Indian Prime Minister Narendra Modi has promised to build up to 100 ‘smart cities’ across the country as part of the Make In India initiative, starting with Delhi. These smart cities, characterised as industrial and economic hubs, will be on a mission to offer universally decent living conditions and quality of life to all residents, while helping put India on the map as a centre of manufacturing. Another focus of Modi’s smart cities will be a “waste to wealth” ethos which aims to deploy superior waste management and water treatment.
“We want to make Delhi a truly global city, having all the latest and modern amenities that any other global city like London or San Francisco has,” says M Venkaiah Naidu, Union Urban Development Minister. “Delhi is the heart of India and the first smart city would come up here. The city of Barcelona in Spain has also promised technological support to us in our effort in this direction.” Naidu envisions a city with an educational, health and entertainment proposition to equal any in the United States.
“The smart city will have a world class infrastructure, 24 hour power supply, complete wi-fi connectivity, and will employ green technology and latest water conservation techniques like rain harvesting and waste management techniques, among other facilities,” says DDA Vice Chairman Balvinder Kumar. A sub-city within Delhi, it will measure an area of approximately 24 hectares across the Dwarka, Rohini and Narela districts. While Delhi is the pilot project, Modi plans to roll out four mini industrial cities by March. Bids are welcome from around the world, with Japan giving the project considerable support in the form of a $4.5 billion investment.

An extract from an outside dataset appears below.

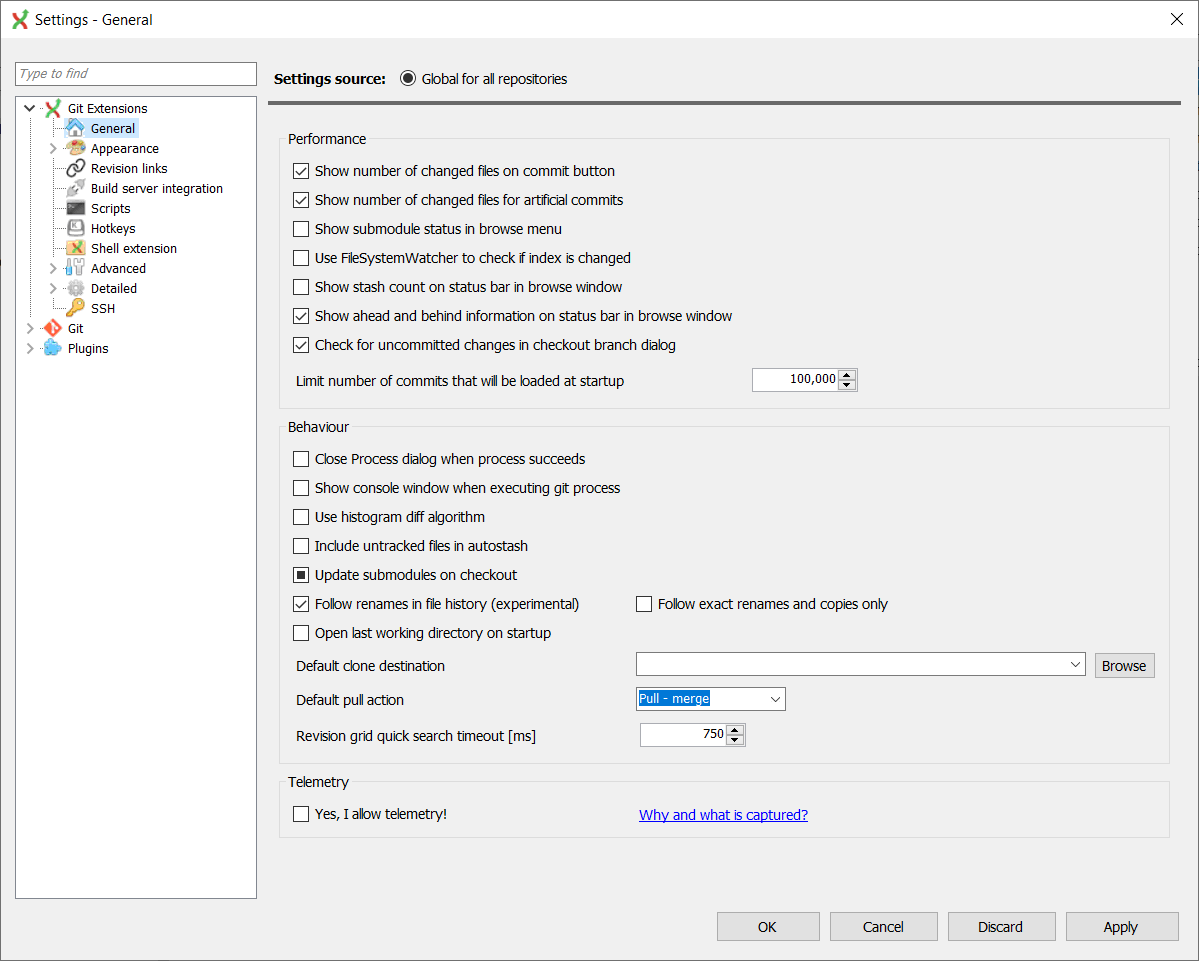Open the Why and what is captured link
Image resolution: width=1199 pixels, height=961 pixels.
723,814
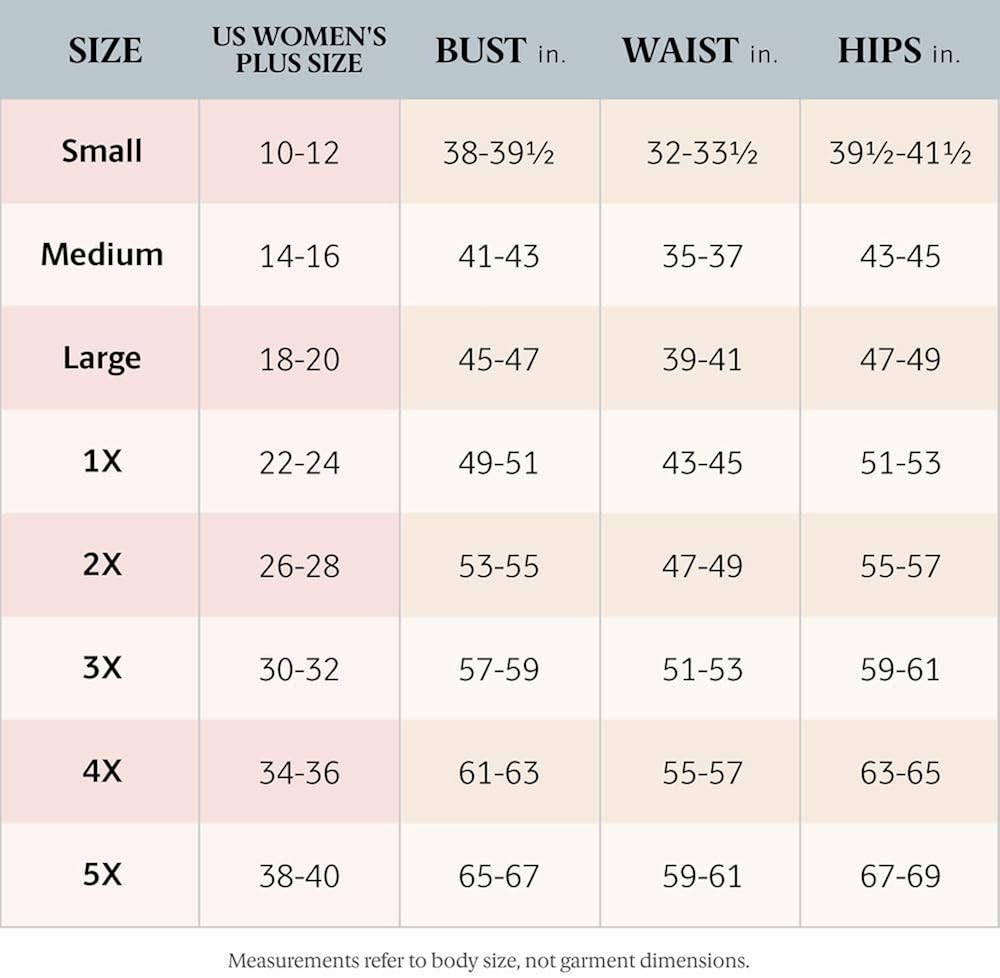
Task: Click the WAIST in. column header
Action: (700, 51)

In a draft note for the smart cities scheme, the Union Urban Development Ministry highlights a lack of citizen participation as a crucial flaw in current urban planning: “People do not get the feel of ownership of the city… There is a need for involving citizens in decision-making processes.” Modi’s new cities, to be built in existing cities and along industrial corridors, aim to remedy this by fostering better two way communication, both externally and internally. As Marie-Perrine Durot, Technology Partnership Director at PRIME, points out: “Becoming a ‘smart city’ is first and foremost all about getting sectors which have up to now been working independently to dialogue and work together.”
This increasingly collaborative approach is representative of urban planning all over the world; cities such as Chicago, Seattle and Washington D.C. are now hiring technology executives to implement efficient digital solutions, such as air pollution monitors which identify areas most affected by smog and were a roaring success in New York. Back in 2013 (doesn’t that feel like a long time ago now?), Los Angeles became the first ever city to digitally synchronise all 4,500 traffic lights within the city limits, cutting an average 12% off commute times.
“Since the first Industrial Revolutions fuelled the explosion in urban population growth, municipal governments have looked for ways to efficiently run services for densely located networks of people,” says Shawn DuBravac. “As sensors become more affordable and more ubiquitous, city officials have access to systems that their predecessors could never have imagined. Today, sensors are being used to monitor and dynamically adjust important public services, from parking availability to public transportation to snow removal to security.”
Think of it as the Internet of Things, except instead of your smartphone telling your stereo which room you’re in, it’s the environment around you making life that little bit easier. In the case of India and Modi’s smart city project, that little bit could make all the difference to the health and livelihood of millions of people.